● **Exercise objective**:
Print the entries verbatim, from the line containing "Where should I click to: Click the info" up to and including the line containing "point(232,149)", omitting the pictures.

-=-=-=-=-

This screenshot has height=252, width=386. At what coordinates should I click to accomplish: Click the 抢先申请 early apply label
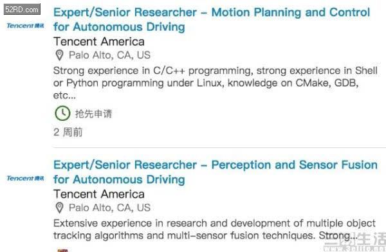pos(93,114)
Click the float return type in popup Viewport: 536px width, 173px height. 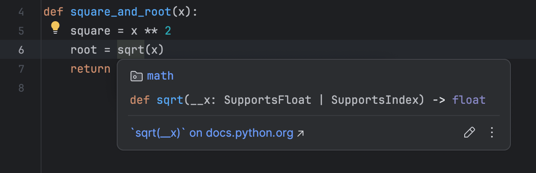point(469,100)
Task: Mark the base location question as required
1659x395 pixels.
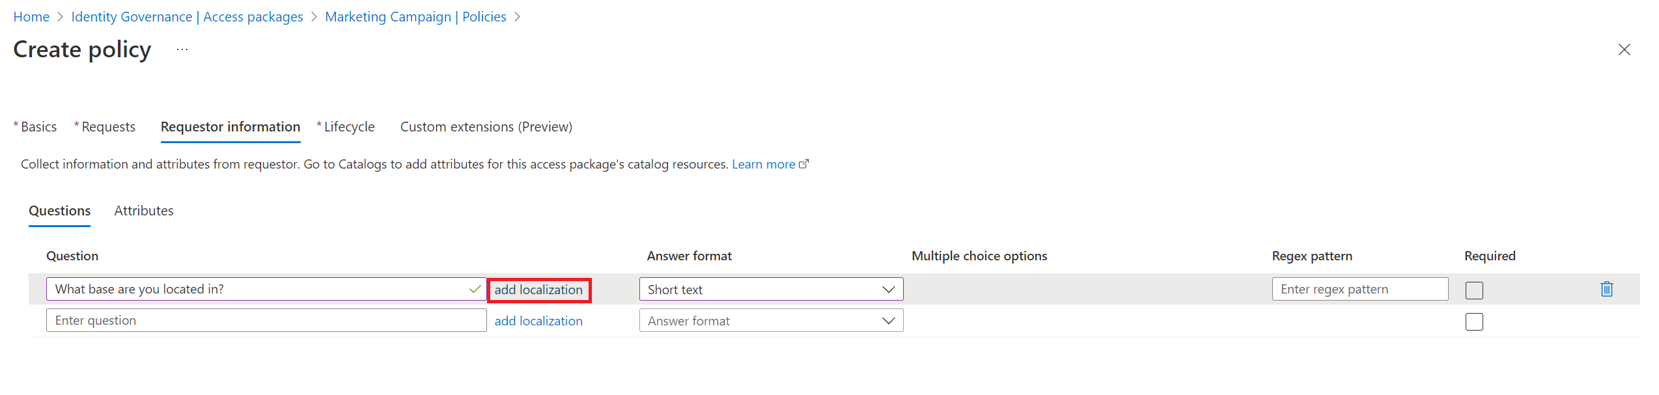Action: click(1474, 290)
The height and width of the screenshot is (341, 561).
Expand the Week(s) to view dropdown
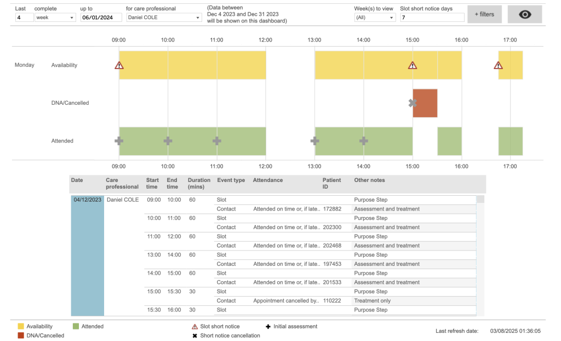point(375,18)
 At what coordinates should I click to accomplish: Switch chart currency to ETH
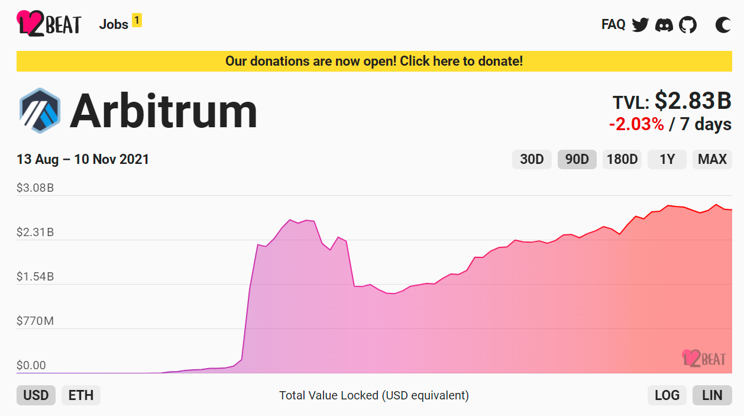81,395
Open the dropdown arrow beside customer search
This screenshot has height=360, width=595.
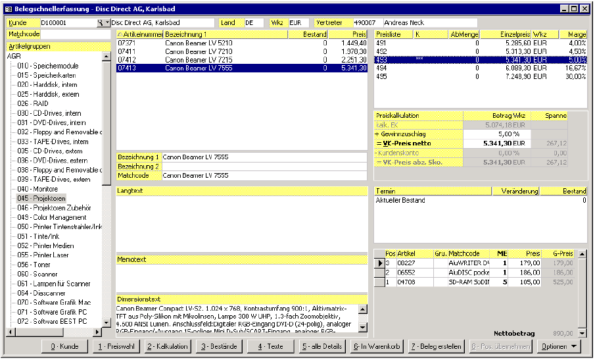107,22
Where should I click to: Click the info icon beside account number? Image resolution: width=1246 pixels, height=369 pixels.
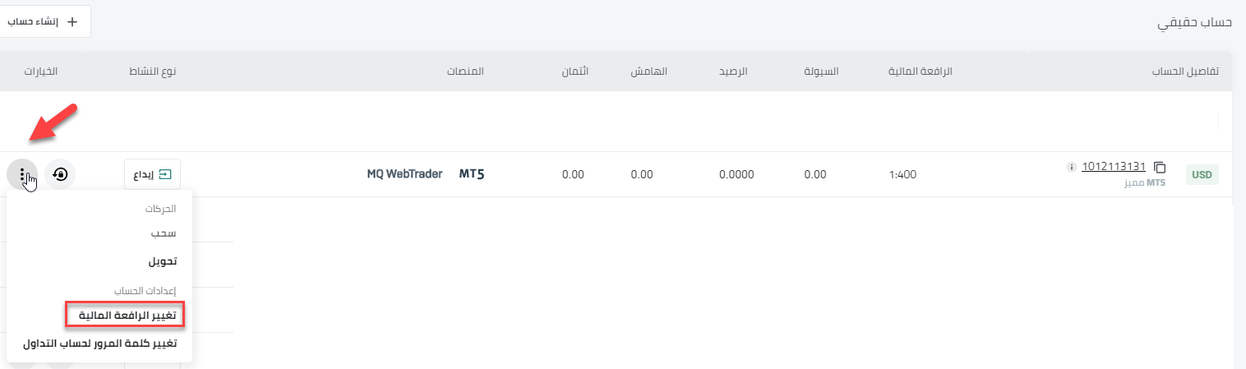click(x=1070, y=167)
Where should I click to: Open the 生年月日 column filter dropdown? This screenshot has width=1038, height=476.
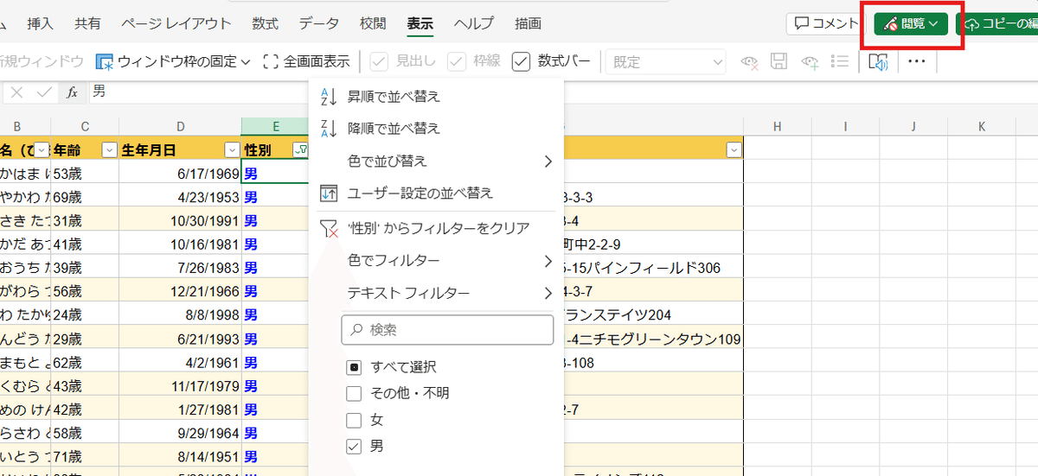point(232,149)
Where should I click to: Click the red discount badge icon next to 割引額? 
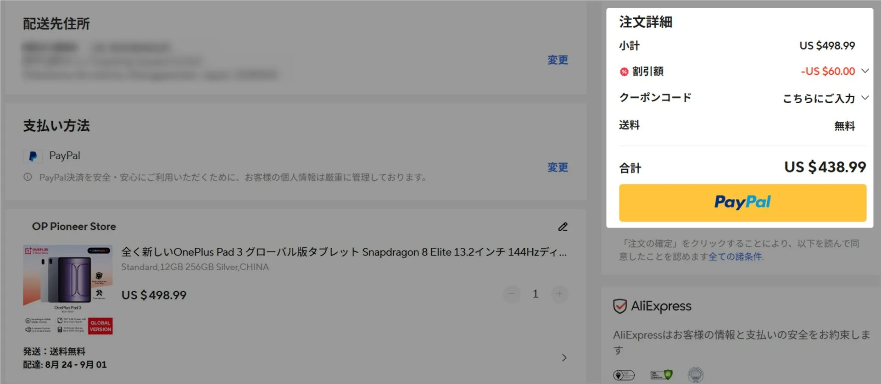(x=624, y=72)
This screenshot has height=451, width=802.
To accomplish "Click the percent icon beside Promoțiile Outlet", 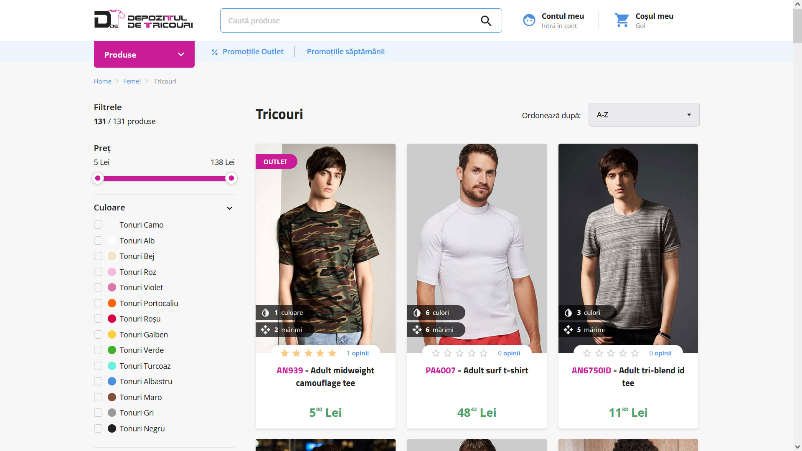I will click(215, 52).
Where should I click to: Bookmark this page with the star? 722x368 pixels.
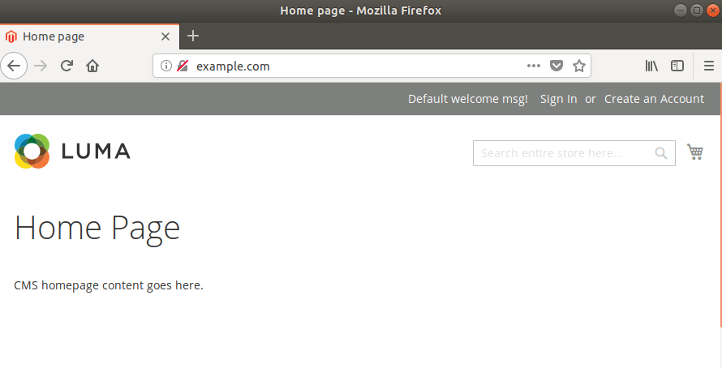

-=-=-=-=-

● **Reply**:
Where should I click to: Click the info icon beside account number? Image resolution: width=1246 pixels, height=369 pixels.
click(x=1070, y=167)
Where should I click to: Open the 生年月日 column filter dropdown? This screenshot has width=1038, height=476.
point(232,149)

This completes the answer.